* _PÁGINA_
┌────────

Crimes cibernéticos e Direito Penal: o impacto da Convenção de Budapeste no cenário brasileiro

O combate aos crimes cibernéticos no Brasil enfrenta desafios estruturais e jurídicos significativos

A natureza transnacional dos crimes cibernéticos delitos exige uma atuação cada vez mais robusta do Direito Penal brasileiro, que deve se pautar por uma constante atualização legislativa, a fim de acompanhar as transformações tecnológicas e jurídicas relacionadas à extraterritorialidade das infrações.

“Para que o crime cibernético seja combatido de forma eficiente, é necessária a cooperação entre países, principalmente em razão de seu alcance transnacional. Isso depende do cumprimento da Convenção de Budapeste sobre o Crime Cibernético, da qual o Brasil é signatário”, destaca Claudia Bonnard de Carvalho, advogada especialista em cibercrime corporativo e proteção digital de negócios, com formação em risco cibernético pela FGV-SP e Compliance pela KPMG além de fundadora da Criminal Compliance Business School (CCBS).

A convenção busca fortalecer a cooperação internacional na investigação e prevenção de delitos online. Em 2023, o Brasil, reconhecendo a importância da cibersegurança, formalizou sua adesão à convenção por meio do Decreto nº 11.491, de 12 de abril de 2023. Essa adesão representou um avanço ao alinhar as práticas e legislações brasileiras aos padrões internacionais de combate aos crimes digitais, permitindo a troca de informações entre países e ampliando a capacidade de investigação.

Contudo, o cumprimento da convenção ainda esbarra em princípios do próprio sistema penal brasileiro, como o da ultima ratio, segundo o qual o Direito Penal deve ser acionado apenas quando outras áreas do direito não forem suficientes para proteger bens jurídicos relevantes. Esse entendimento decorre da ideia de que a prevenção deve prevalecer sobre a criminalização.

“Por outro lado, os tipos penais que constam hoje no Código Penal como crimes cibernéticos já não são suficientes para reprimir a criminalidade digital, diante da crescente complexidade das infrações, especialmente com a ascensão da inteligência artificial, que já provoca debates sobre a responsabilidade penal por seus atos. Todo esse cenário dificulta também a punição e a investigação pelos órgãos competentes”, acrescenta Claudia Carvalho.

└────────

* _LISTA DE TAREFAS_
**A)** Segundo o artigo, qual decreto formalizou a adesão do Brasil à Convenção de Budapeste?
**B)** Reproduza fielmente o trecho do artigo que vai de "Contudo, o cumprimento" até "sobre a criminalização.", incluindo este último.
As linhas a seguir não têm relação com o artigo.

* _LINHAS EXTRAÍDAS_
┌────────

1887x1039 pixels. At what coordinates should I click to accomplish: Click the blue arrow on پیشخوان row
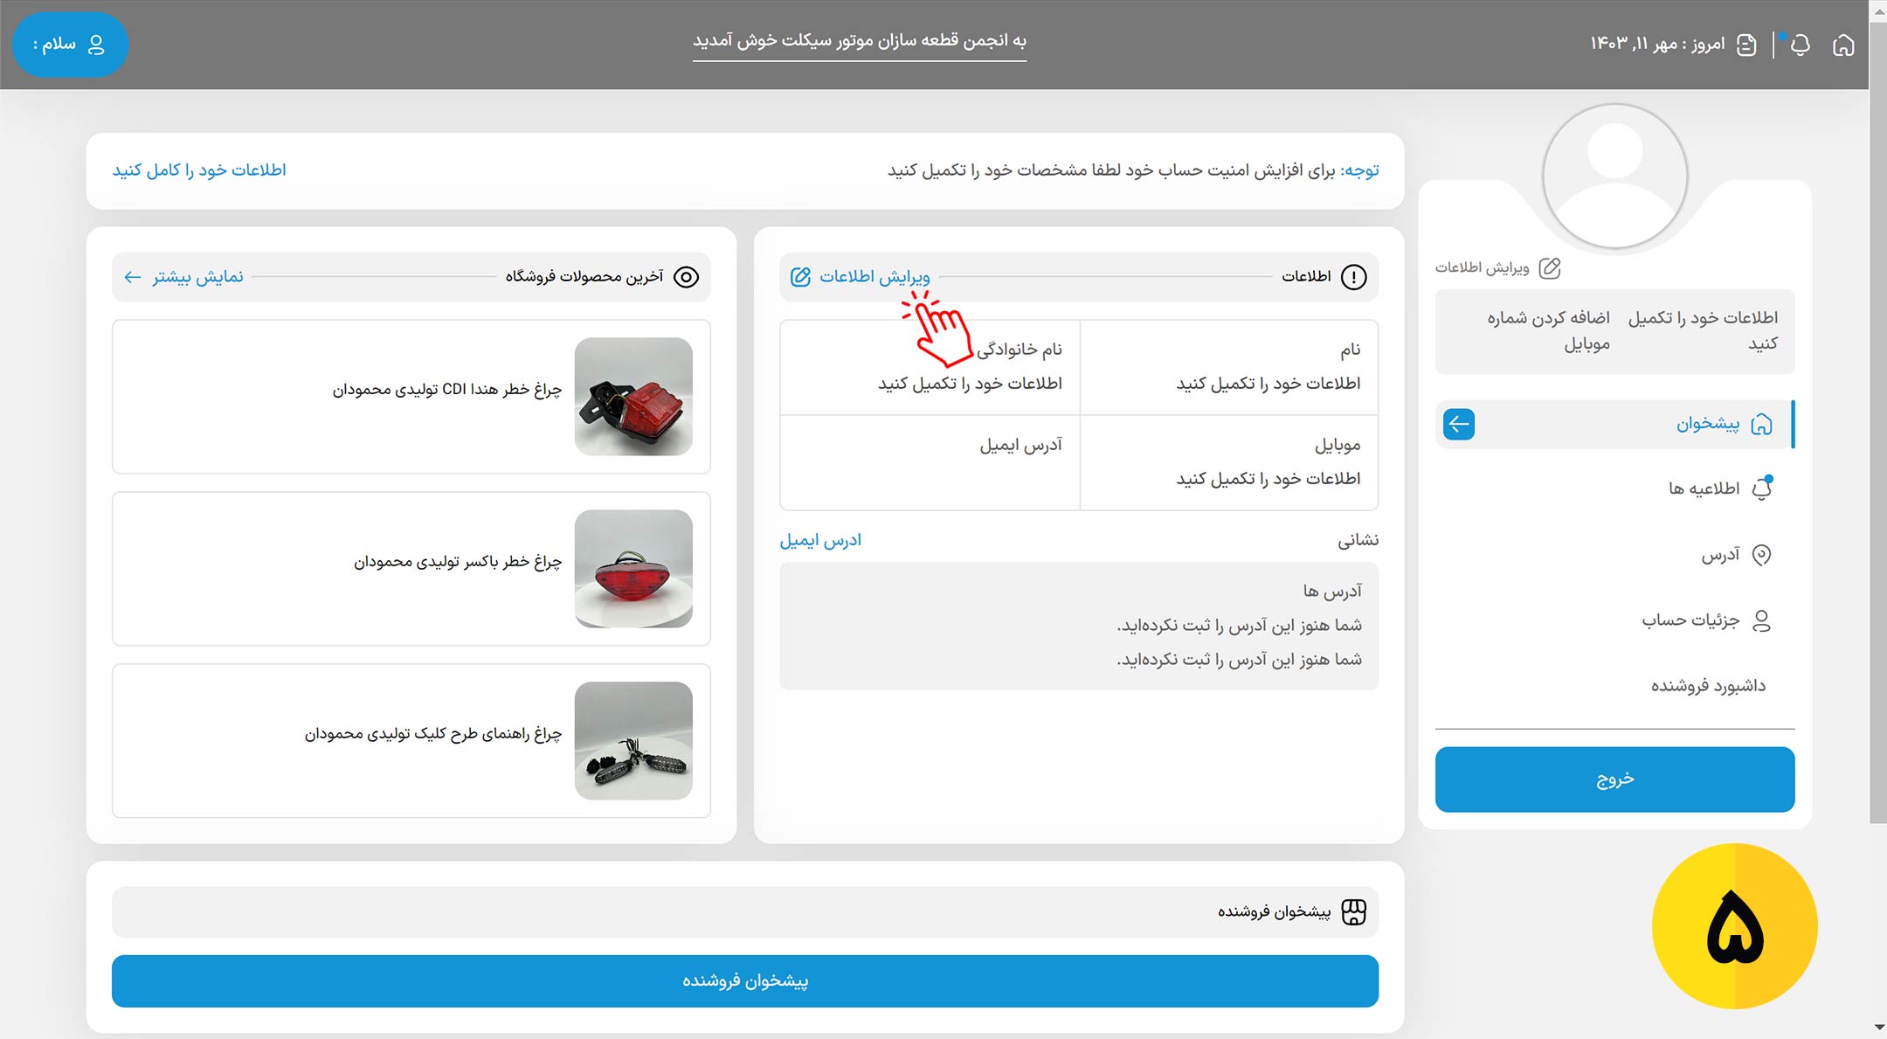tap(1459, 425)
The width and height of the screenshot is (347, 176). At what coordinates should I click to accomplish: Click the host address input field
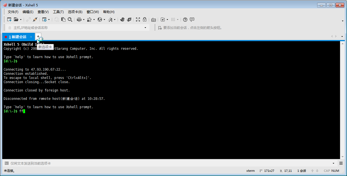75,28
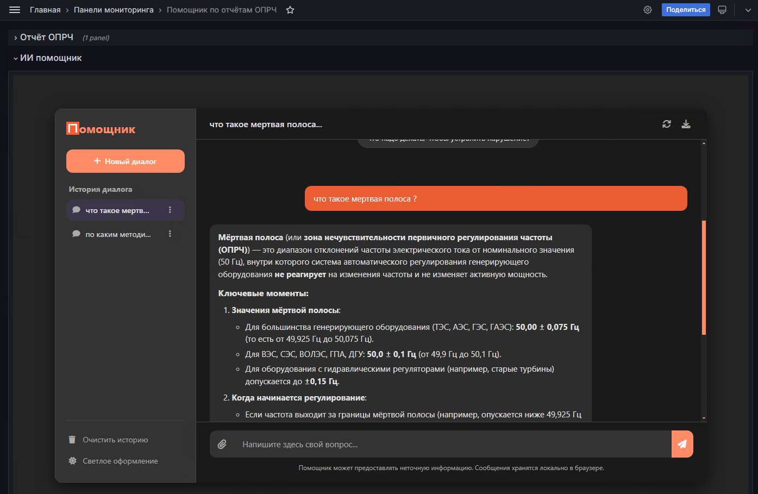This screenshot has height=494, width=758.
Task: Open dashboard settings gear
Action: 647,10
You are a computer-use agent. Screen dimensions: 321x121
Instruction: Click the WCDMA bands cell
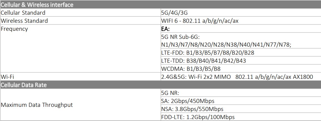pos(191,69)
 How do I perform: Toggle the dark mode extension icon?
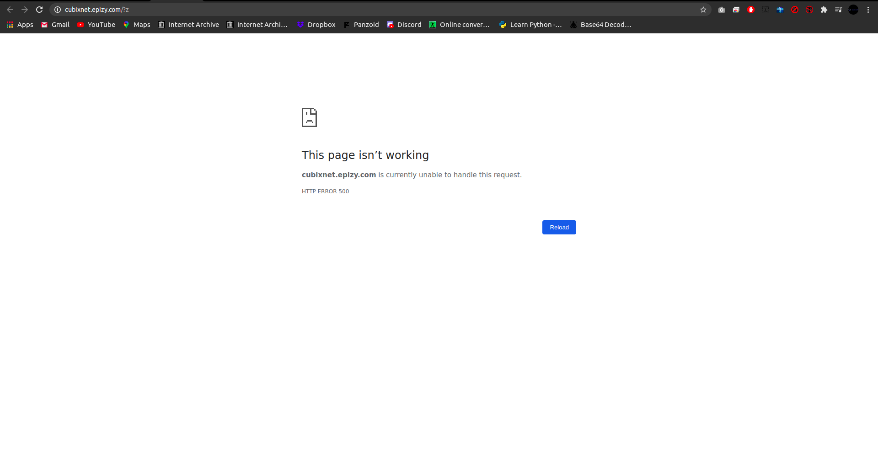pyautogui.click(x=765, y=9)
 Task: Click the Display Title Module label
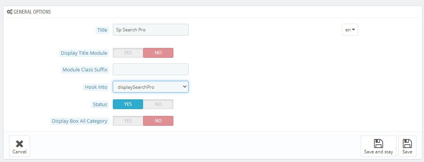click(84, 53)
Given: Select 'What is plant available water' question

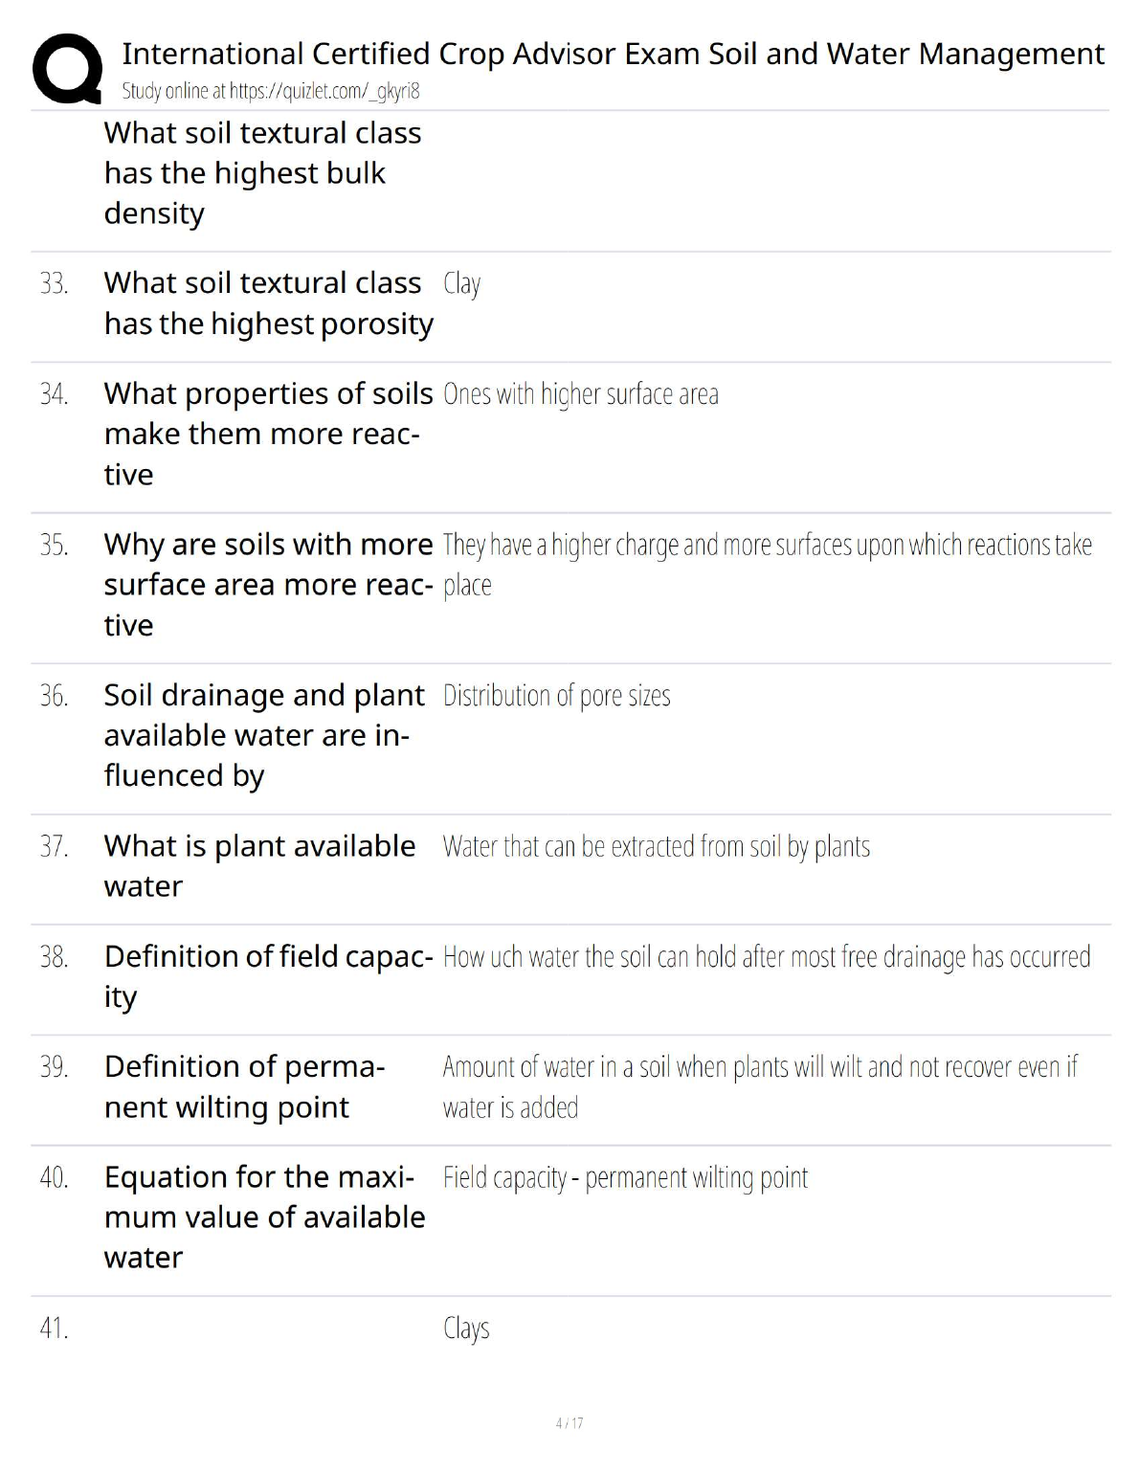Looking at the screenshot, I should (259, 865).

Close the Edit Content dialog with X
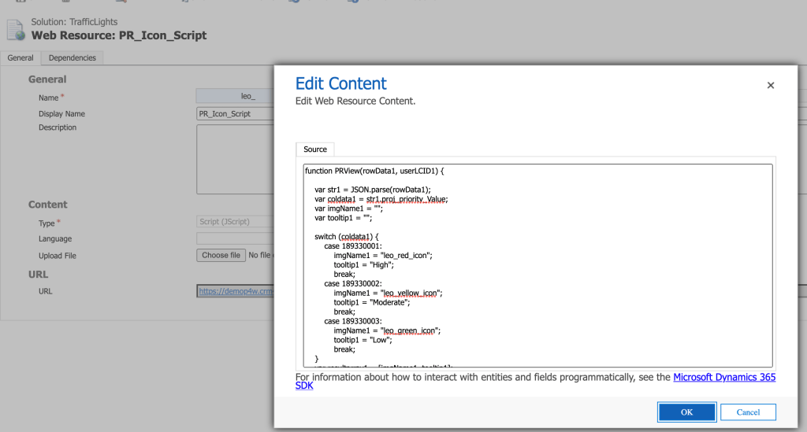click(771, 85)
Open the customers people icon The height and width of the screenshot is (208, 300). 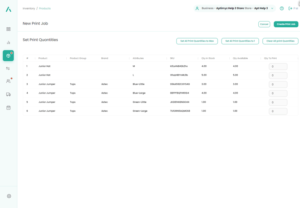[8, 81]
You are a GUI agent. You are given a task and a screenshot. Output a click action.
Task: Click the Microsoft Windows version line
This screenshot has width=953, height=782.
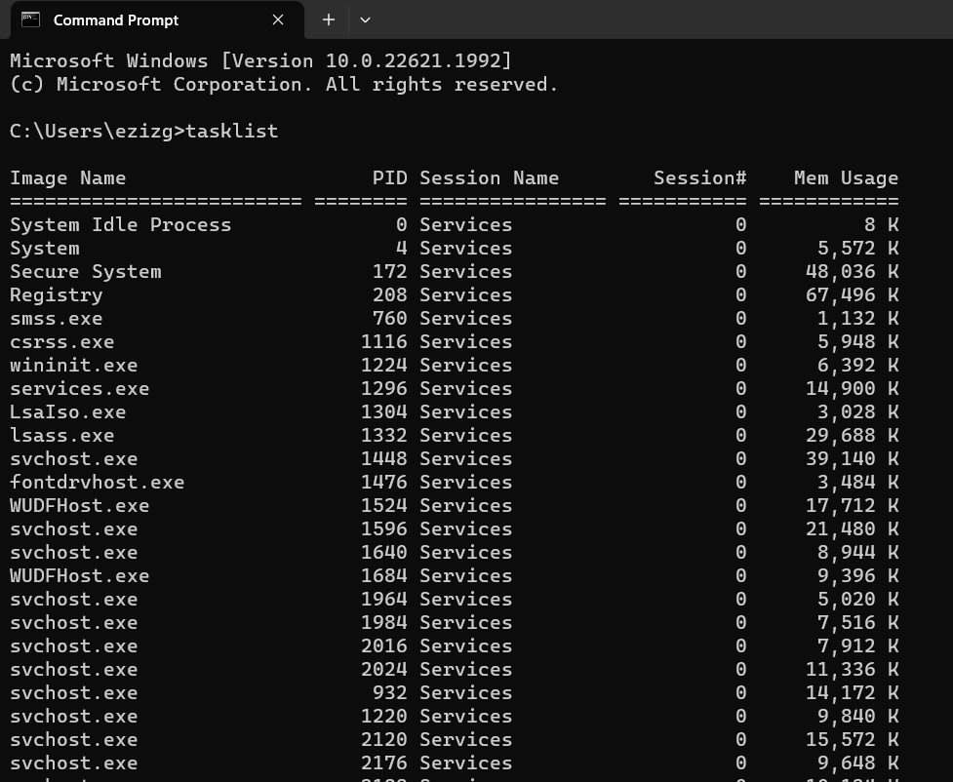[x=260, y=60]
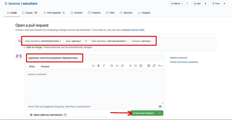Expand the Create pull request options arrow
232x120 pixels.
coord(160,113)
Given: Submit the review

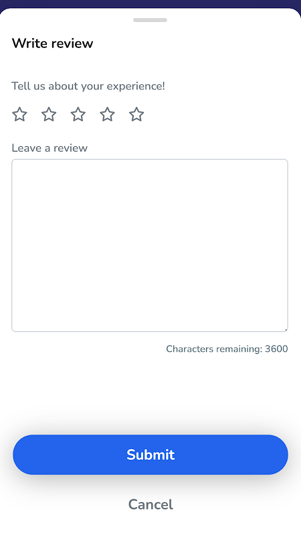Looking at the screenshot, I should click(x=151, y=455).
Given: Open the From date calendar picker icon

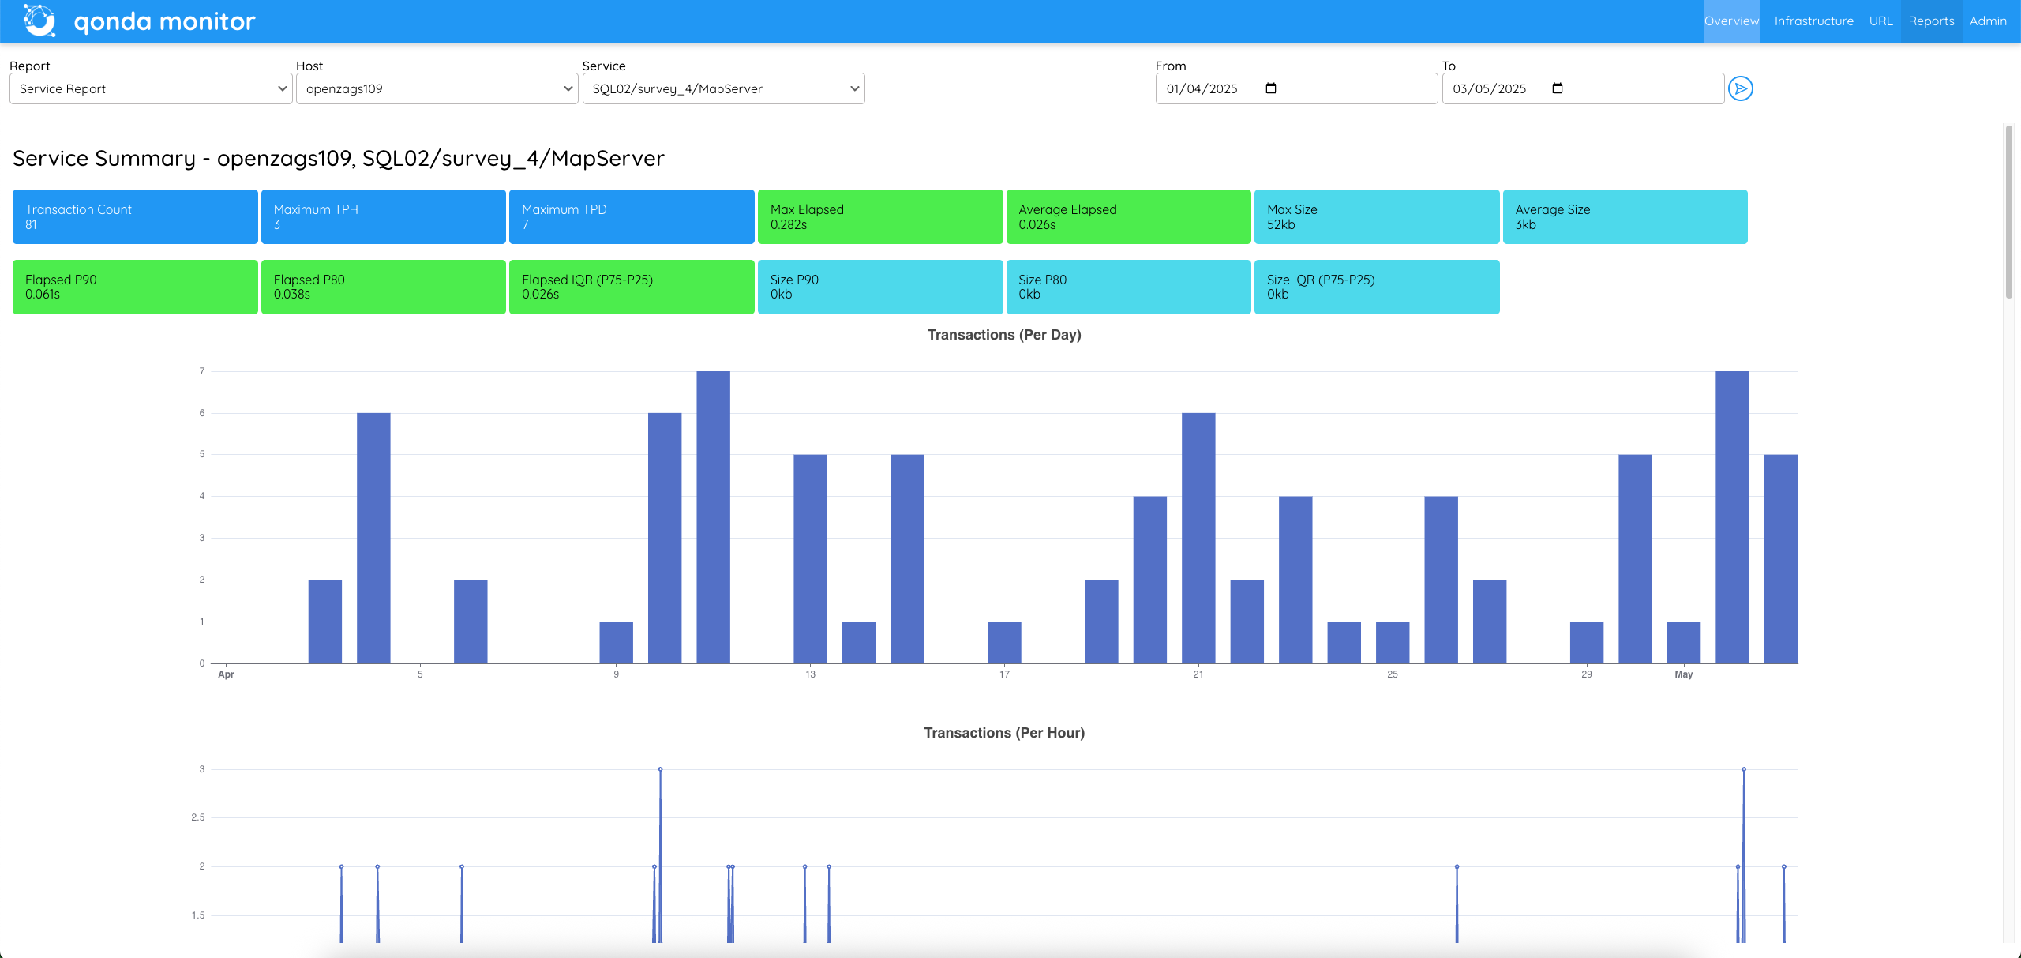Looking at the screenshot, I should pos(1269,88).
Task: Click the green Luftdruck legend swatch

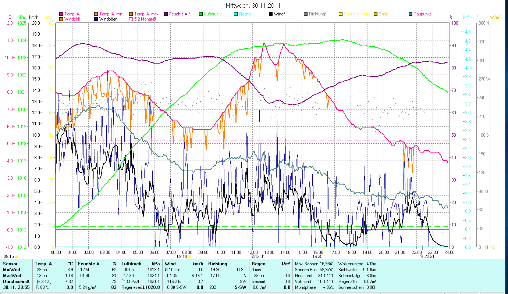Action: pos(200,14)
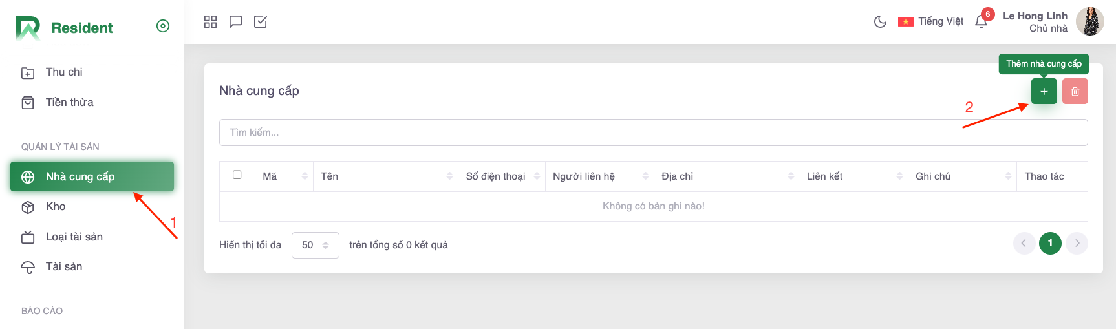
Task: Go to Loại tài sản in sidebar
Action: click(74, 237)
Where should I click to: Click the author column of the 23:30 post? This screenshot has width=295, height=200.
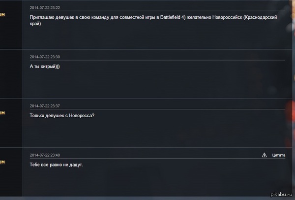click(x=11, y=74)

└────────

* _SOLUÇÕES DETALHADAS_
**A)** O Decreto nº 11.491, de 12 de abril de 2023.

**B)**
Contudo, o cumprimento da convenção ainda esbarra em princípios do próprio sistema penal brasileiro, como o da ultima ratio, segundo o qual o Direito Penal deve ser acionado apenas quando outras áreas do direito não forem suficientes para proteger bens jurídicos relevantes. Esse entendimento decorre da ideia de que a prevenção deve prevalecer sobre a criminalização.